Zij stond op en begon langzaam door de kamer te lopen om de lichten uit te draaien.

‘Laat mij je helpen,’ zei Nigel.

Een voor een werden de lampen gedoofd, tot er nog maar één schemerlamp brandde. Gelijktijdig liepen ze er naar toe om hem uit te knippen. Hun vingers raakten elkaar en het was alsof er een vonk tussen hen oversloeg. Er ging een huivering door Julia heen en het was alsof Nigels opgekropte emoties hierdoor werden ontladen. Hij nam haar met een kreet in zijn armen en perste zijn mond hongerig op de hare. Haar lippen trilden, waren stil en reageerden toen op de zijne, terwijl ze haar armen om zijn hals sloeg en zijn donkere hoofd streelde. Toen hij de warmte van haar lichaam voelde, bewogen zijn handen over haar rug en dijen.

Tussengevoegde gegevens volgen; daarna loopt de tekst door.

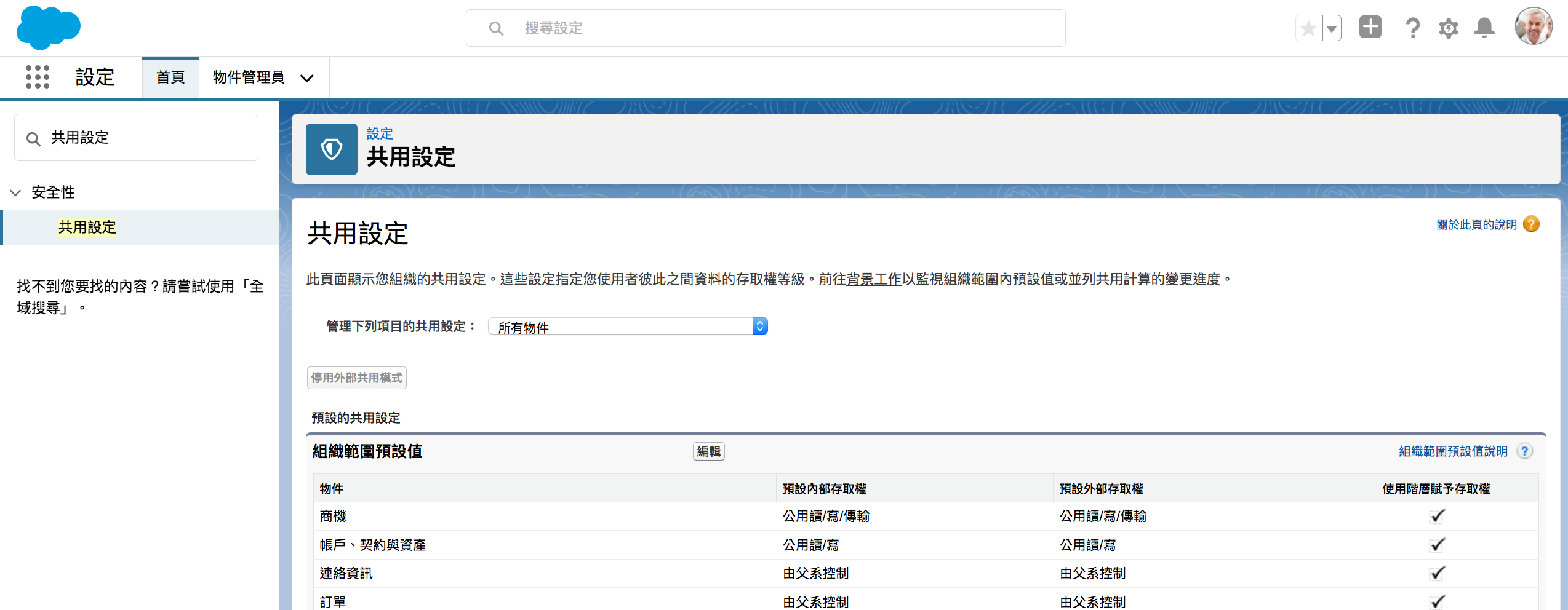Click the help question mark icon
This screenshot has width=1568, height=610.
point(1412,28)
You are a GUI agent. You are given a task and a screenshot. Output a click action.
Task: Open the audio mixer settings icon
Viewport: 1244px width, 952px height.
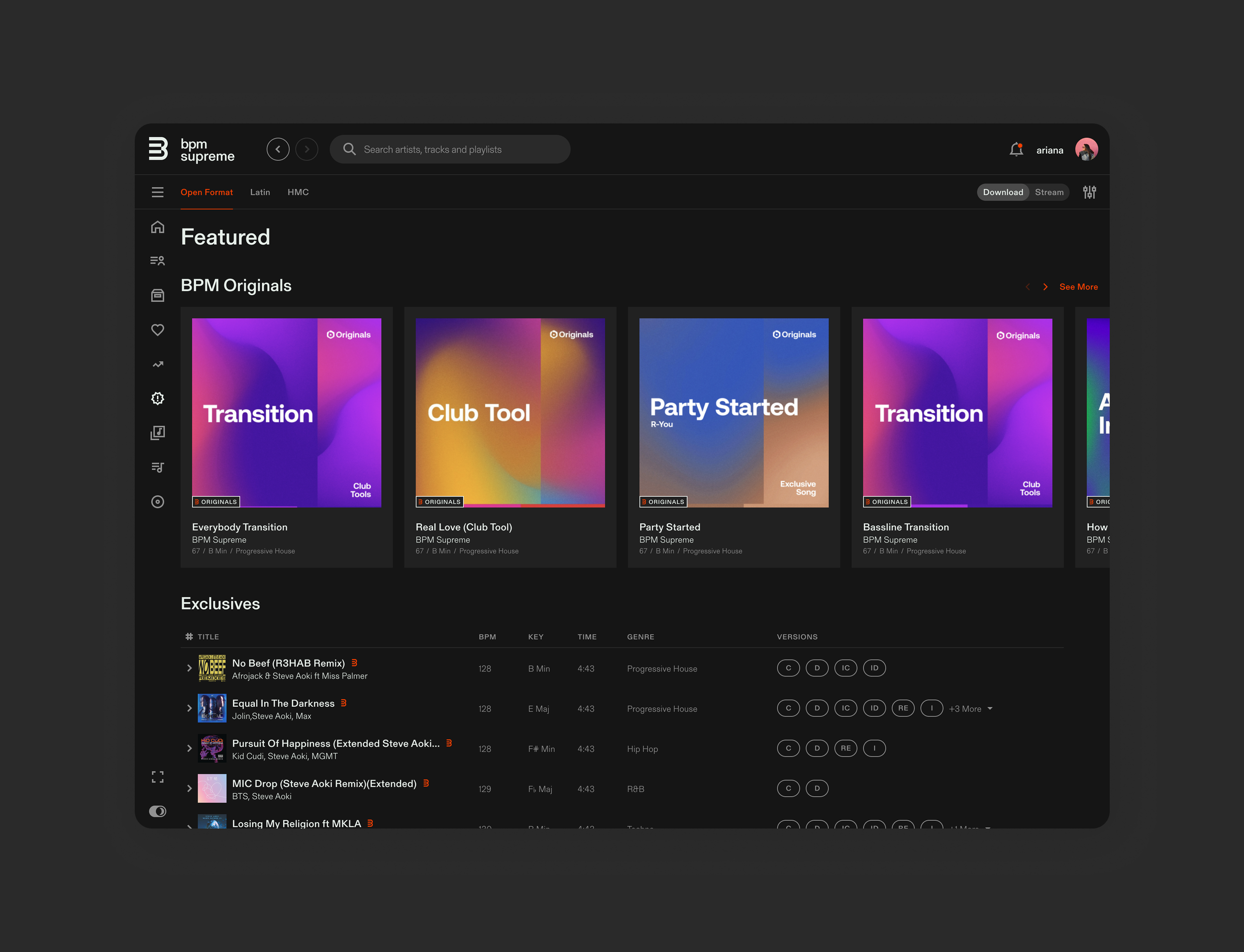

Zijn kus werd heftiger en wekte in haar een adembenemende begeerte op. Hier was de man naar wie ze verlangde… de man aan wie ze zich kon overgeven.

Met een onderdrukte zucht liet Nigels mond de hare los en gleed langs de lijn van haar hals en schouders, tot hij tenslotte tot rust kwam op de welving van haar keel.

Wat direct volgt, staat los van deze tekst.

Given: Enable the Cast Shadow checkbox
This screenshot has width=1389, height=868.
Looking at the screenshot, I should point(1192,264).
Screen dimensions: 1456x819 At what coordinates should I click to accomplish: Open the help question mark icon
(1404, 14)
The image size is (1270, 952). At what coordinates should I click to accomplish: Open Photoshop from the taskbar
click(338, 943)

‘Julia,’ fluisterde hij, ‘ik verlang naar je… ik heb je nodig.’ De woorden flitsten met daverend geweld door haar bewustzijn, herinnerden haar plotseling weer aan haar verantwoordelijkheid en positie.

‘Nee!’ hijgde ze en met al haar kracht duwde ze hem van zich af. ‘Nee, Nigel – ik kan het niet!’

Snikkend holde ze de kamer uit en de trap op, tot de scherpe klik van een sleutel hem vertelde dat ze zich had opgesloten in haar slaapkamer.